▶ Task to carry out
Nothing but the lines from the one including "Where should I click to: Toggle" through the last line of the entries, restated exactly, should appear in the answer; omit the pictures.

◆ ◆ ◆

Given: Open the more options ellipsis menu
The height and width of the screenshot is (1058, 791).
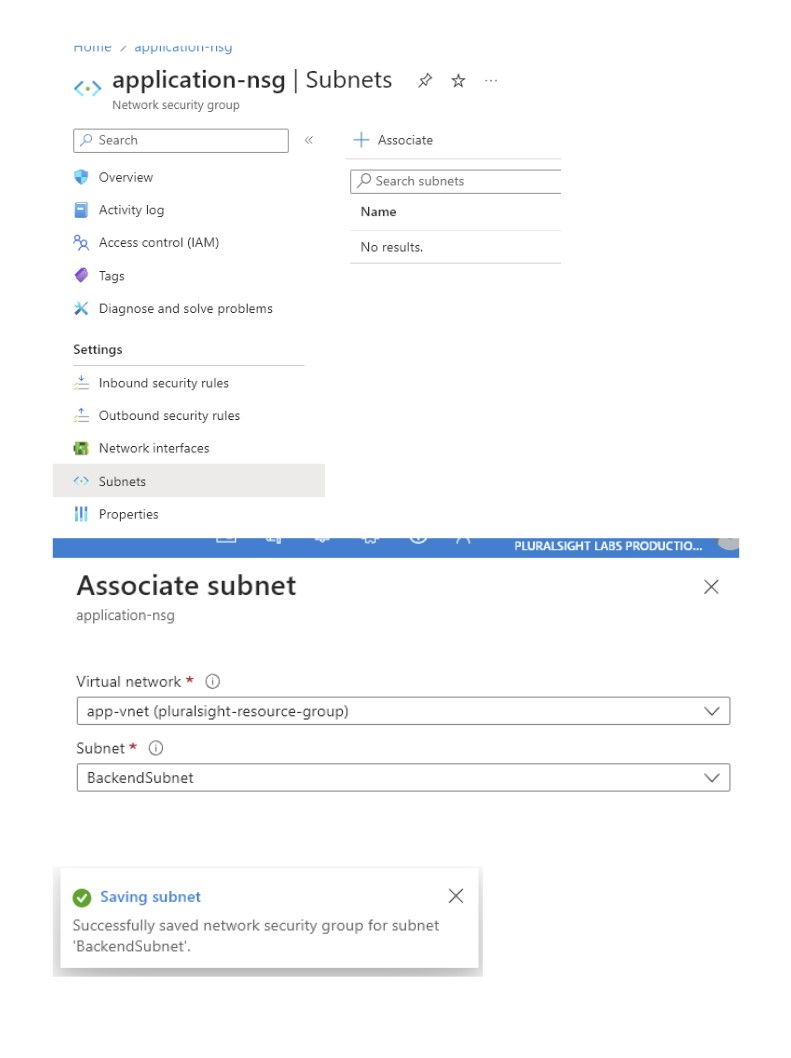Looking at the screenshot, I should [x=490, y=81].
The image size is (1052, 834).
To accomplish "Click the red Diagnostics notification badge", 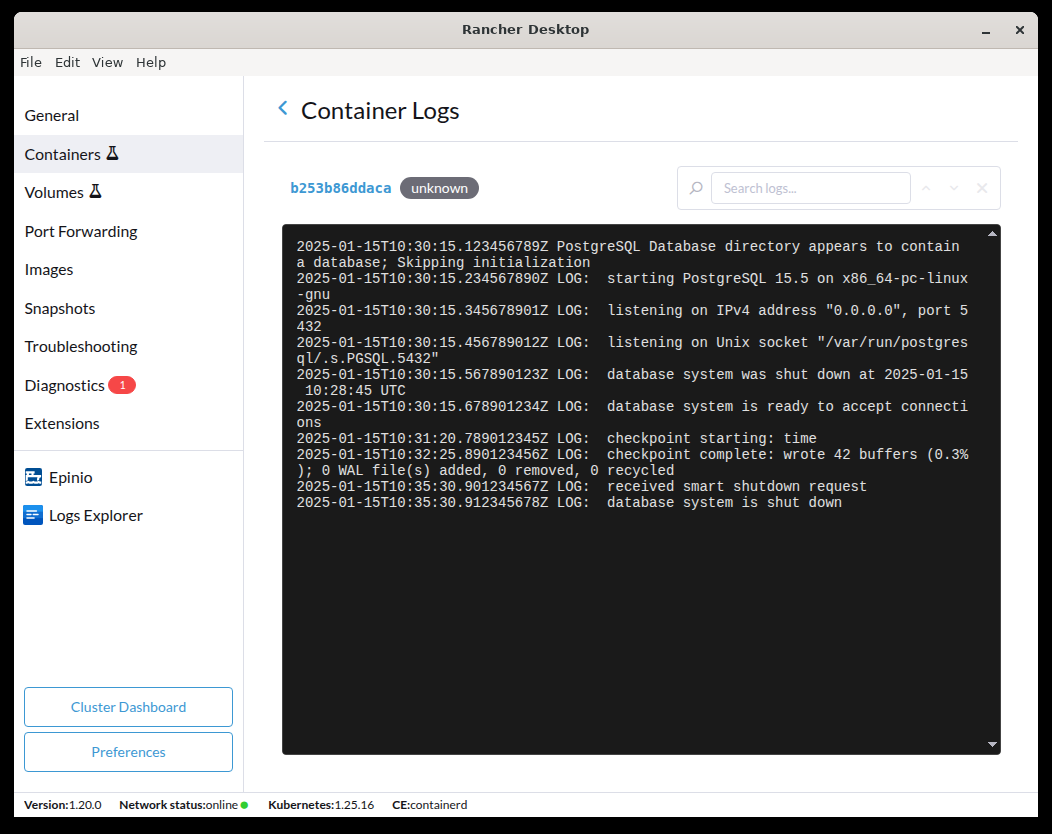I will coord(123,384).
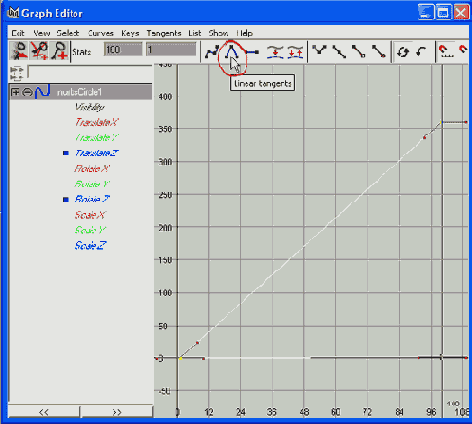The image size is (472, 424).
Task: Open the Tangents menu
Action: [x=164, y=33]
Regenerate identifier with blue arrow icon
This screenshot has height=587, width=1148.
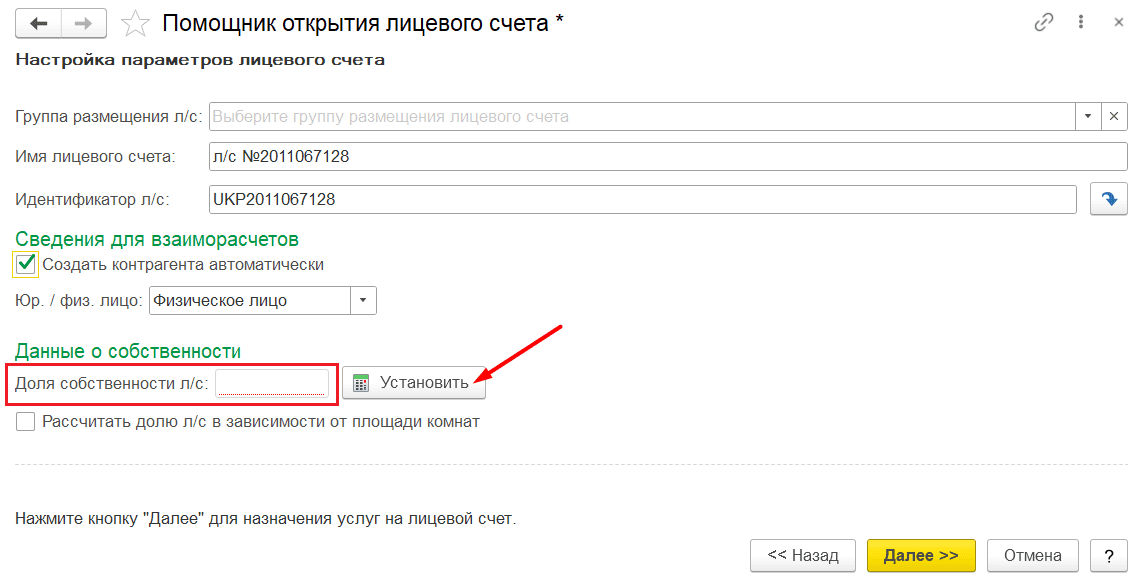pyautogui.click(x=1108, y=199)
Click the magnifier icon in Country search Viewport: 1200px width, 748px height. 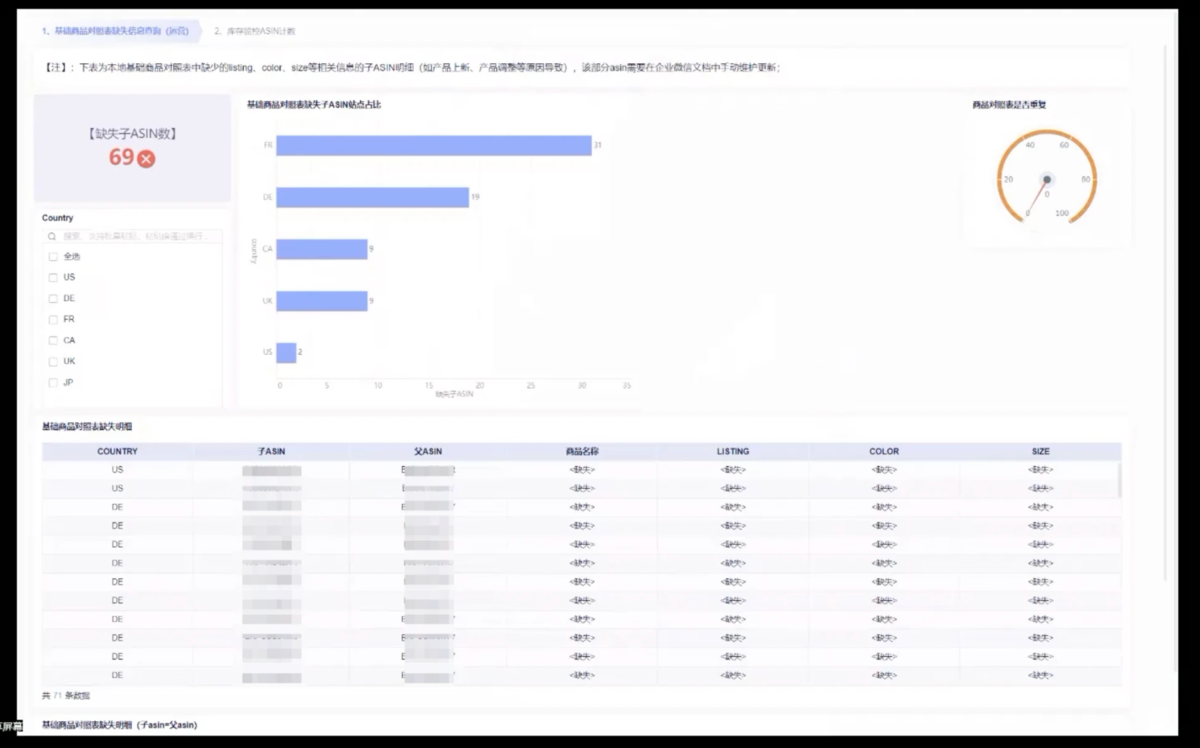tap(52, 237)
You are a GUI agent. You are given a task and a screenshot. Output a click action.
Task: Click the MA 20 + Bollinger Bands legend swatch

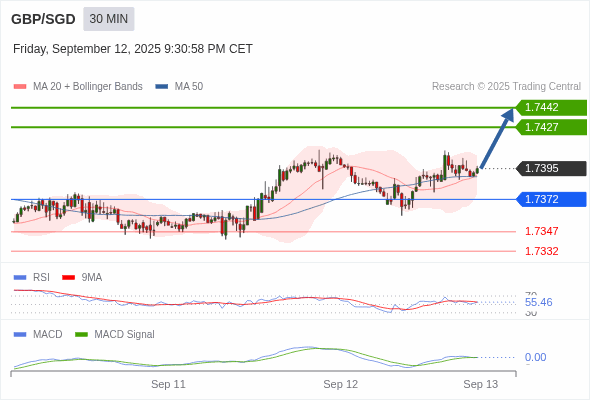tap(20, 87)
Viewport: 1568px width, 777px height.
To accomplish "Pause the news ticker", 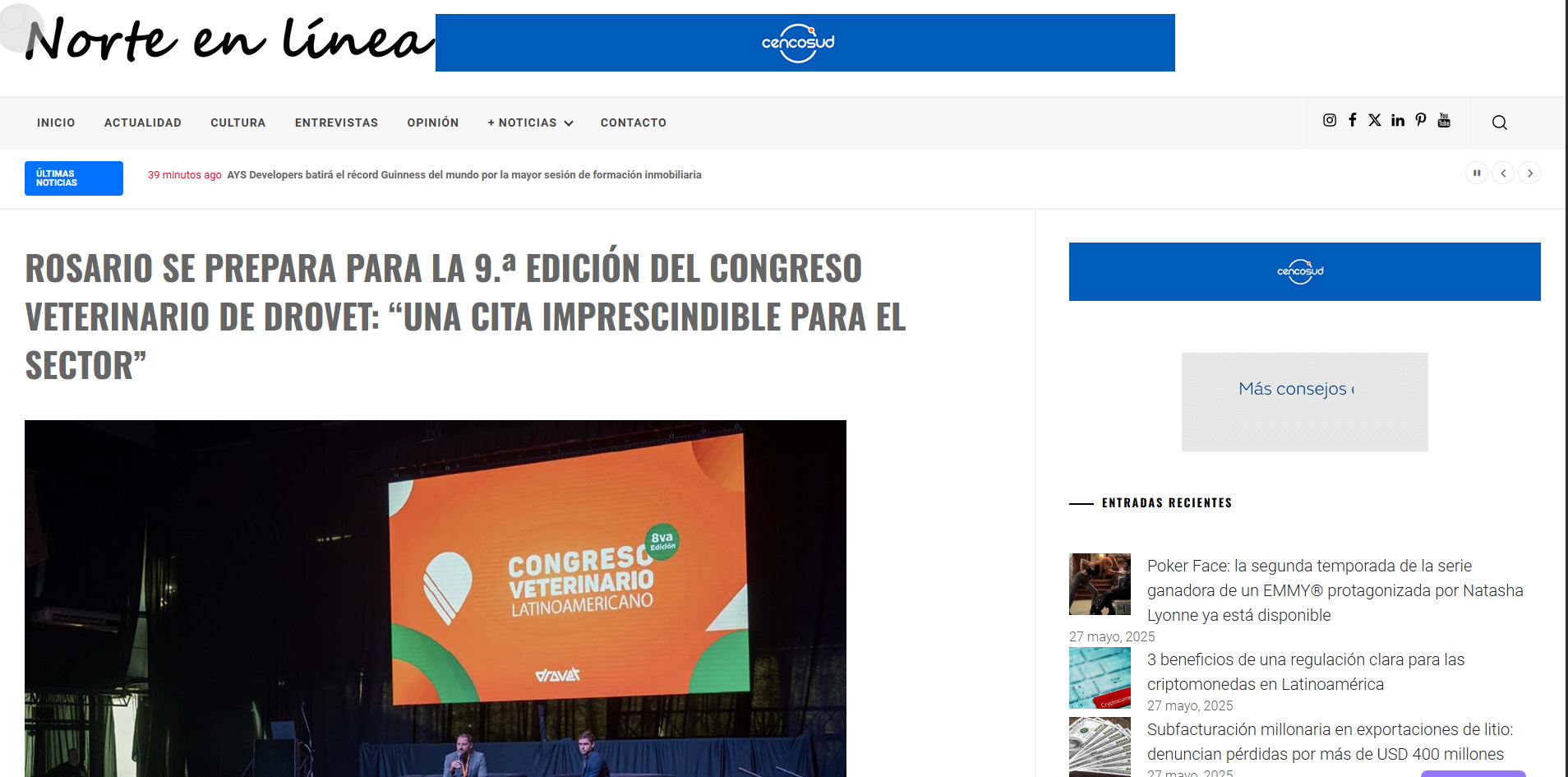I will (x=1476, y=173).
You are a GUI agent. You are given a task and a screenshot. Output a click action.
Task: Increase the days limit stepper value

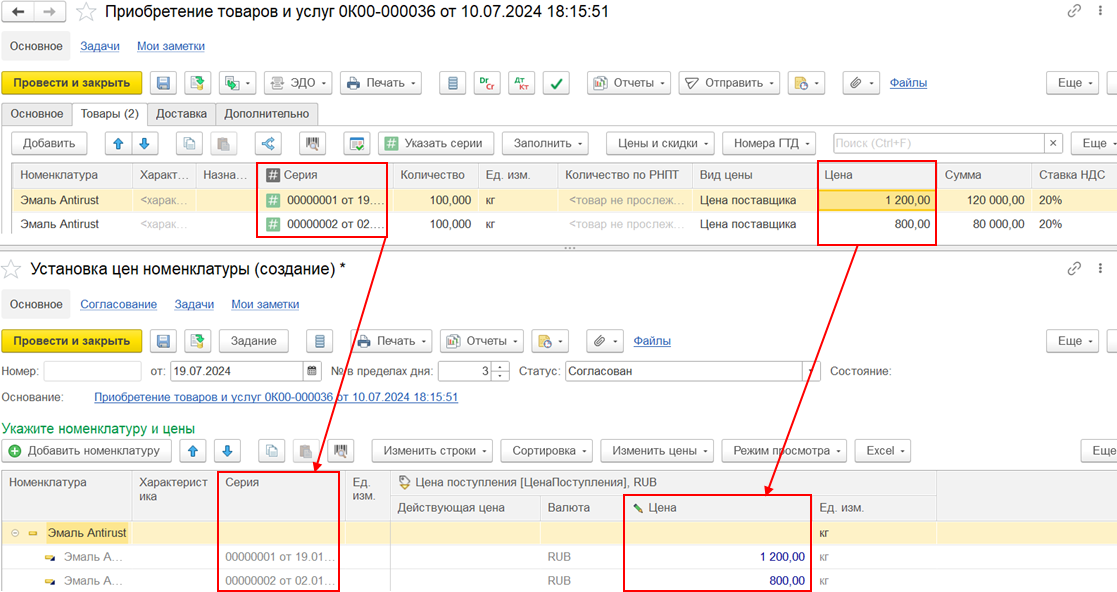tap(501, 366)
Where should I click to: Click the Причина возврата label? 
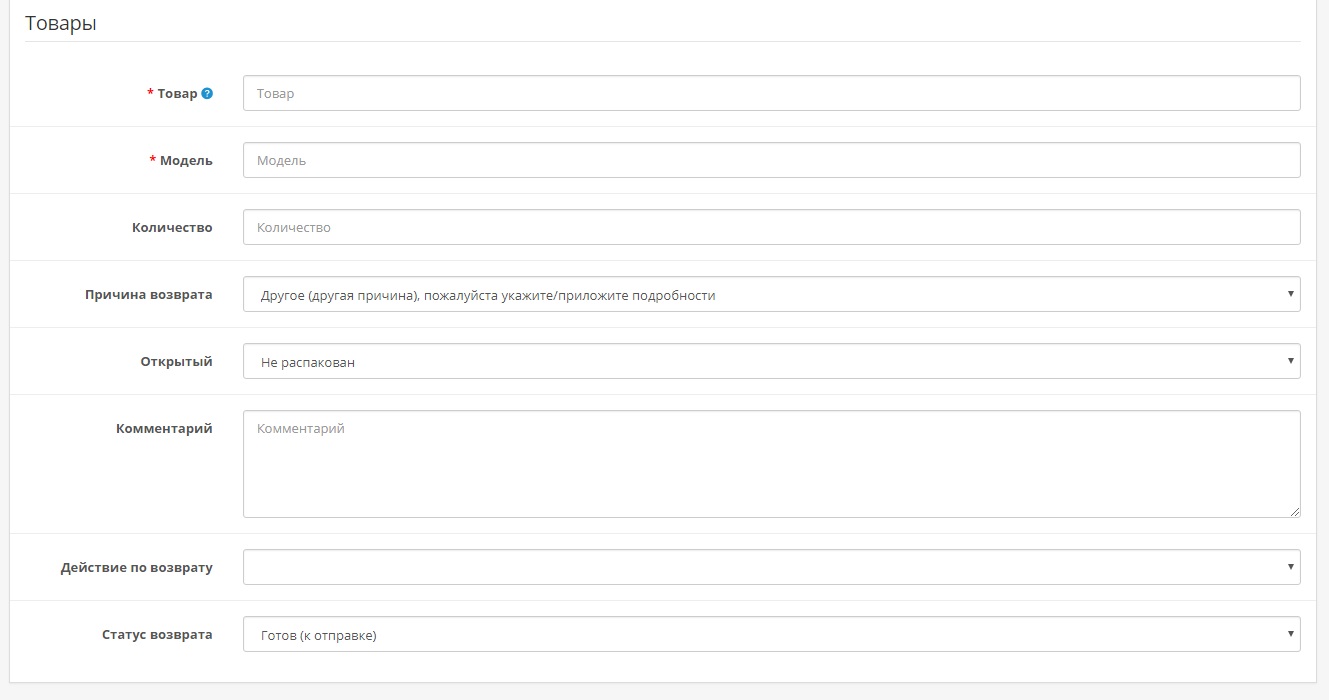click(x=149, y=294)
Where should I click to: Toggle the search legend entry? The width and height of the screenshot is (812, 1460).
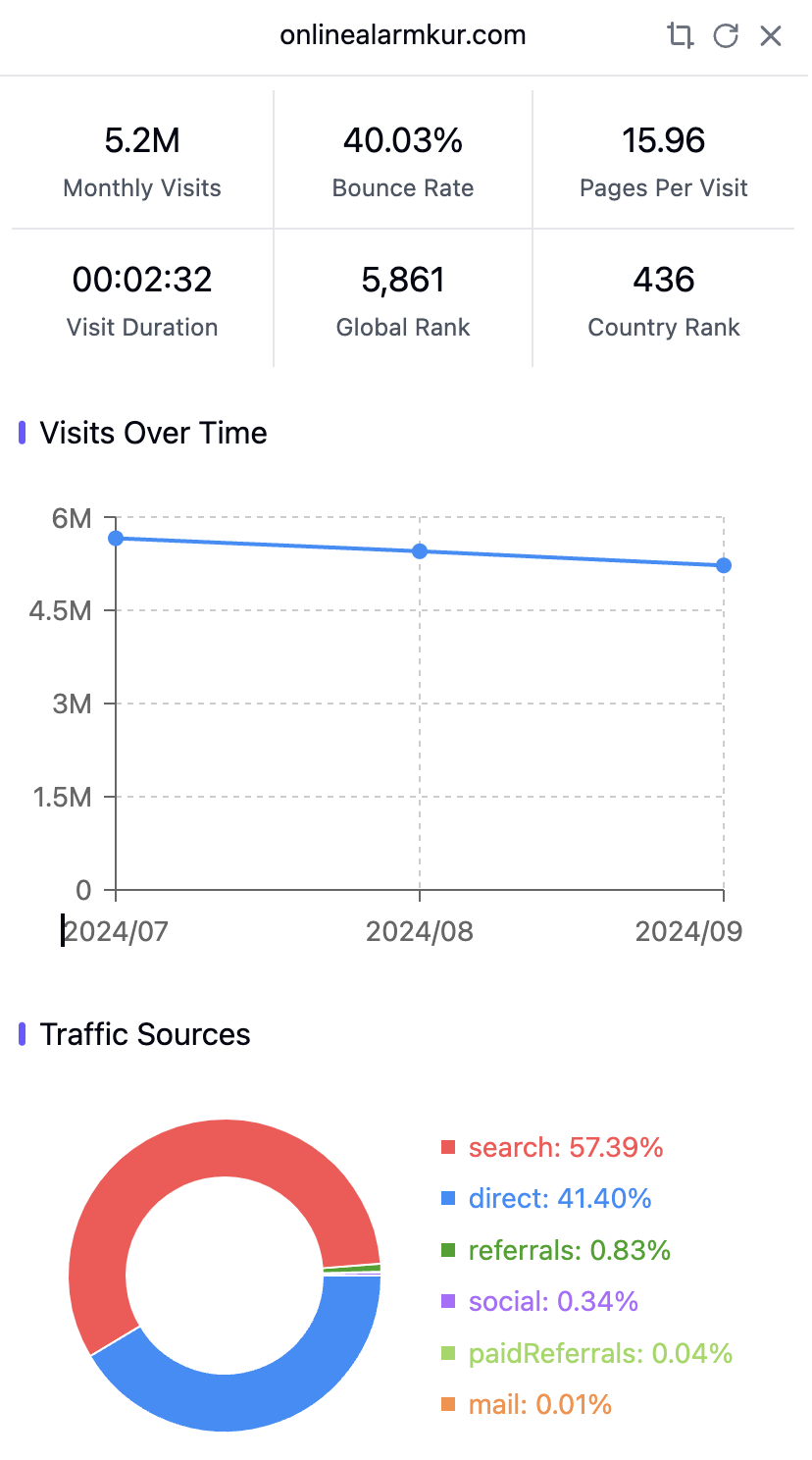(552, 1147)
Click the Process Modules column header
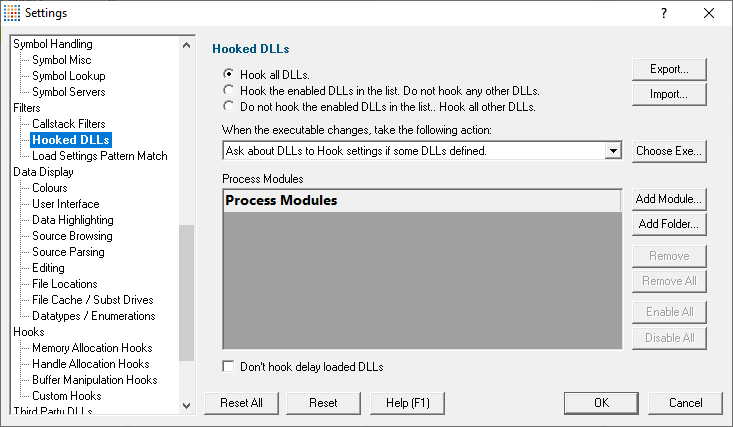This screenshot has height=427, width=733. click(422, 201)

◆ ◆ ◆

▶ Result for this task
Where should I click to: Toggle the search legend entry? The width and height of the screenshot is (812, 1460).
(552, 1147)
Click the Process Modules column header
This screenshot has height=427, width=733. click(422, 201)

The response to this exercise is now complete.